X Claims Increases in Users and Engagement

X has shared some new usage stats, as it looks to spark more interest from advertisers moving into the second half of the year.

And despite various reports to the contrary, X claims that it is seeing user growth, at least on a monthly basis.

X usage update

According to X’s latest data:

  • 570 million people are now logging into X every month, an increase of 6% year-over-year
  • X is seeing 361.9 billion daily user seconds in cumulative time
  • Video views in the app are up 45% to 8.2 billion per day

So again, despite reports that X usage is stalling, it is, apparently, seeing increases in interest.

In some ways at least.

What X hasn’t reported is daily active users, which, at last check, were at 250 million, where it’s been stuck since November 2022.

So presumably, there’s been no growth in daily actives, but 570 million monthly users is an increase from the 550 million it reported back in March. That means that X has seemingly added 70 million monthly actives since October last year, which is a significant amount, even if its daily usage isn’t expanding.

Though it’s also not 600 million, which Musk claimed back in May.

But what doesn’t add up here is the “daily user seconds” stat, which is a weird data point to showcase either way.

And the numbers also don’t match up to X’s previously reported figures.

361.9 billion cumulative user seconds equals 6.03 billion total minutes per day, which is significantly lower than the 8 billion daily active user minutes that X reported in March.

That also equates to 24 minutes per day, per user in the app, which is also way less than the 30 minutes per day that X claimed just three months back.

It’s discrepancies like this that make it hard to take X’s data seriously, because it conflates, contradicts, or seemingly omits elements in order to present a better picture, when the breakdowns just don’t match up.

If these latest figures are right, that would suggest that X has actually seen a significant decline in engagement within the last quarter, even with an increase in monthly active users.

Could that mean that more people are checking on X, but fewer of them are sticking around? Is that a good sign for advertisers?

The video views stat here is also questionable.

Why? Because back in 2020, Twitter reported that it was seeing 2 billion videos views per day, which, at that time, represented a 62% YoY video consumption increase. To reach 8 billion or more, in just three years, it essentially would’ve had to double that amount, then add that same amount again every year, which seems unrealistic.

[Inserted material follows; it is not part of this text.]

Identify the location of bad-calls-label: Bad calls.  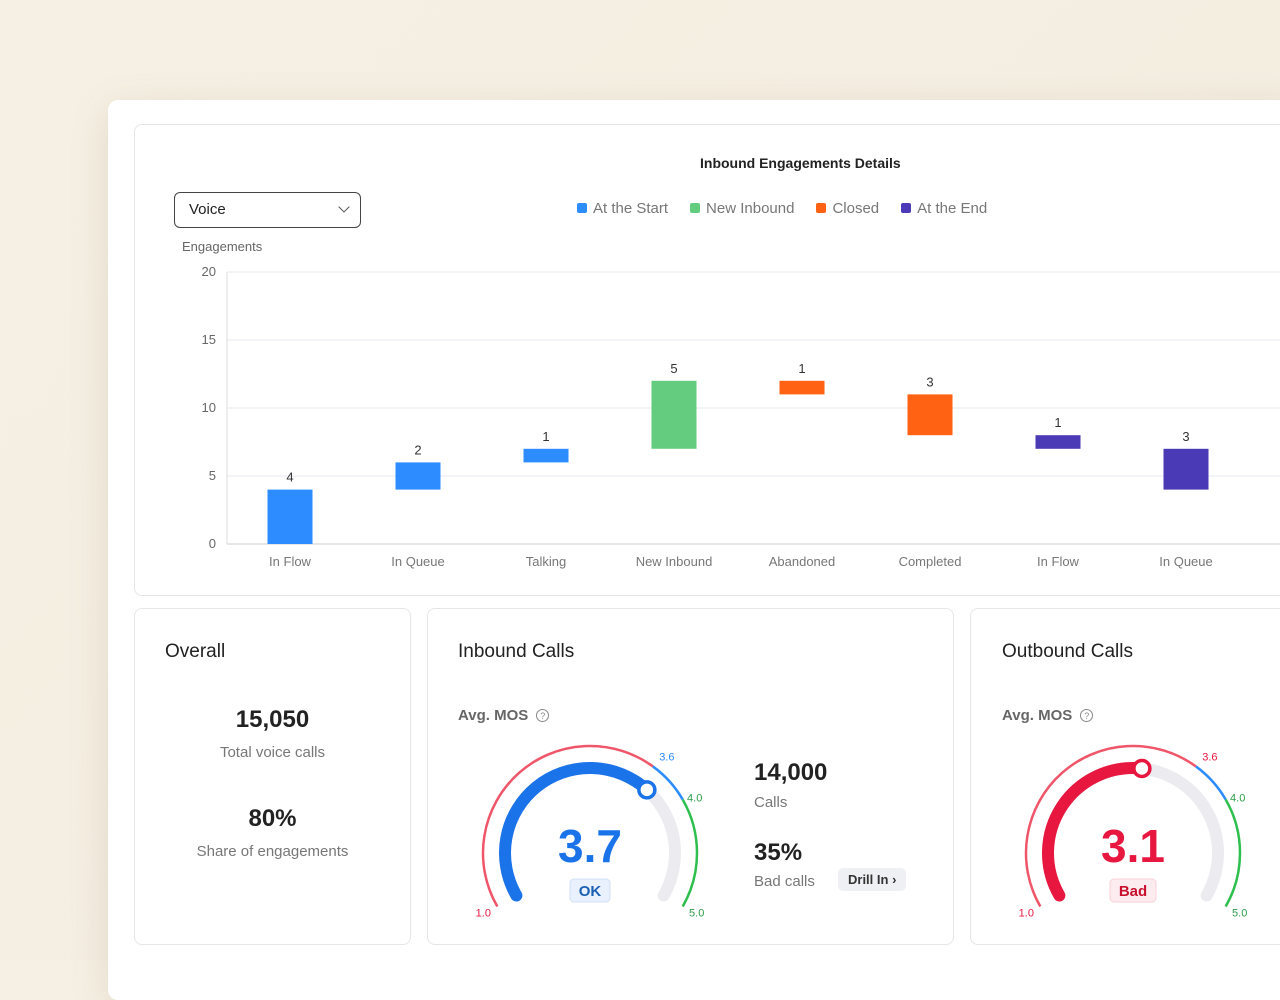
(784, 882).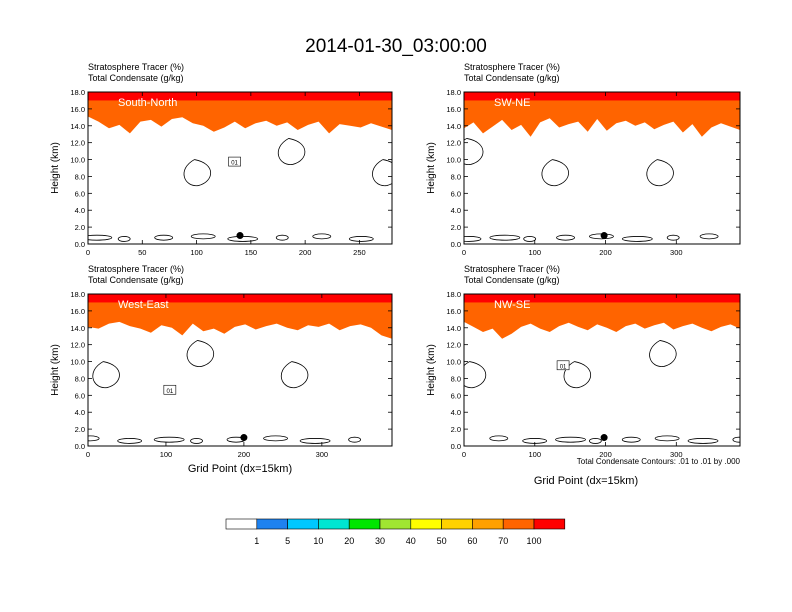  Describe the element at coordinates (586, 481) in the screenshot. I see `x-axis-label-right: Grid Point (dx=15km)` at that location.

Twitter also reported that it was seeing 3.5b video views per day in 2022, so it was still 4.5b off this figure just two years back.

Yet, somehow, despite adding no daily active users, and just 70 million monthly actives, who may or may not be using the app less, it’s more than doubled video views?

Another consideration could be that X has also been combining its post impression and video view counts, which may be skewing this data point. We don’t know the details, because X hasn’t shared average view times or another qualifying data point. But the figures don’t seem to add up.

This is, again, what makes it hard to assess X based on what it reports, because owner Elon Musk also keeps touting things like this:

X has been the number one “News” app since 2016, when former Twitter management switched it to the “News” category, as opposed to “Social Media”, because it was struggling to compete with Meta’s apps, leading to negative comparison (and shareholder pressure).

It’s not a “News” app, and in fact, it can’t be listed as such in the Google Play store because it’s reliant on user-generated content, but Musk keeps repeating this claim, that “mainstream” or “legacy” news publishers hate X because it’s competing with them in the “News” category.

It’s not, and even if it was, it’s been leading in this segment for almost a decade, so it’s nothing new.  

It’s misleading, deceptive, and unfortunately, it’s claims like this that taint the data shared by X, prompting further questions about its figures.

So is X going well? I don’t know, but I don’t think that these new data points are going to do much to reassure anybody.